Courts in this circuit have endorsed the inclusion of defendants' contact information on collective action notices. See Slamma v. API Restaurant Corp., No. 12 CV 757, 2013 WL 3340290, at *5 (S.D.N.Y. July 2, 2013); Whitehorn v. Wolfgang's Steakhouse, Inc., 767 F. Supp. 2d 445, 451 (S.D.N.Y. 2011) (finding that defendant's request "to include defense counsel's contact information" was reasonable if included in a separate heading entitled "attorneys for defendants"); Cano v. Four M Food Corp., No. 08 CV 3005, 2009 WL 5710143, at *11 (Feb. 3, 2009). The Court therefore directs the parties to include defendants' counsel's contact information on the Notice in a section entitled "Attorneys for Defendants."

5) Defendants' View of the Lawsuit

Defendants seek to include language in the Notice expressing their view of the lawsuit. (Defs.' 9/21/18 Ltr. at 2). The specific language that they seek to add reads as follows:

Defendants dispute Plaintiffs' contentions that they were not properly paid and do not believe that a collective action is proper in this lawsuit and anticipate moving to decertify the collective action at the close of discovery in this matter,
as they have the right to do. Defendants do not believe that Plaintiffs have demonstrated the necessary elements required to establish a collective action.

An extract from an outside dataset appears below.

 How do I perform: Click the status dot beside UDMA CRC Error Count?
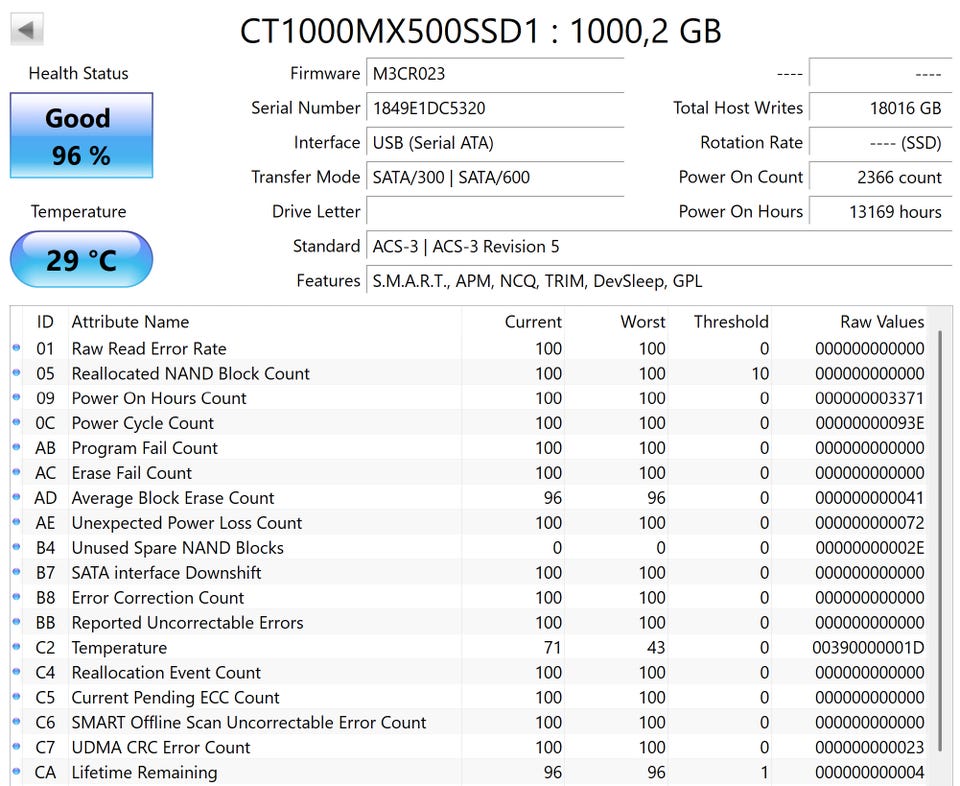click(16, 748)
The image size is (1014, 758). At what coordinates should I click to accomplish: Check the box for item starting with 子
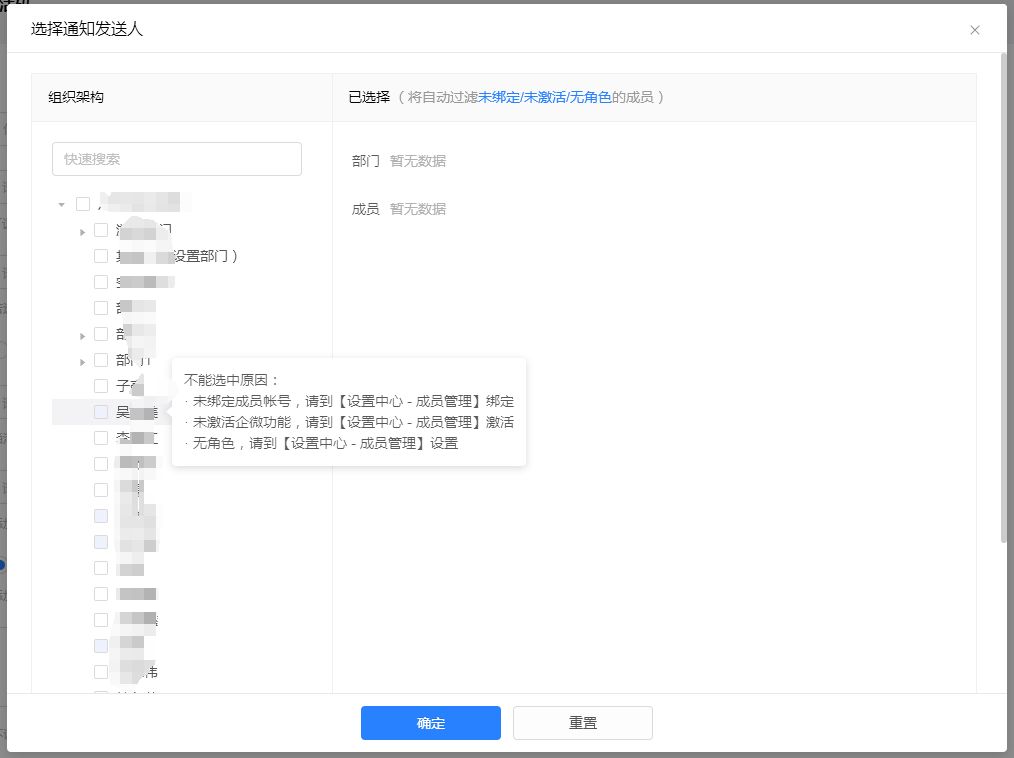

Plaintiffs do not dispute that defendants have the right to assert their difference of opinion in the Notice, but argue that "overstated technical language regarding decertification stands to confuse and deter opt-in Plaintiffs." (Pls.' 9/27/18 Ltr. at 3). Instead, plaintiffs propose language taken from Viriri v. White Plains Hospital Medical Ctr., 320 F.R.D. 344, 356 (S.D.N.Y. 2017), as follows:

Defendant denies all claims against it and maintains that it has complied with the FLSA. Defendant denies that you are entitled to any of the damages, back pay, court costs, or attorney's fees sought. The Court has not yet made any determination as to the merits of the claims or your right to recover any sum of money from Defendant.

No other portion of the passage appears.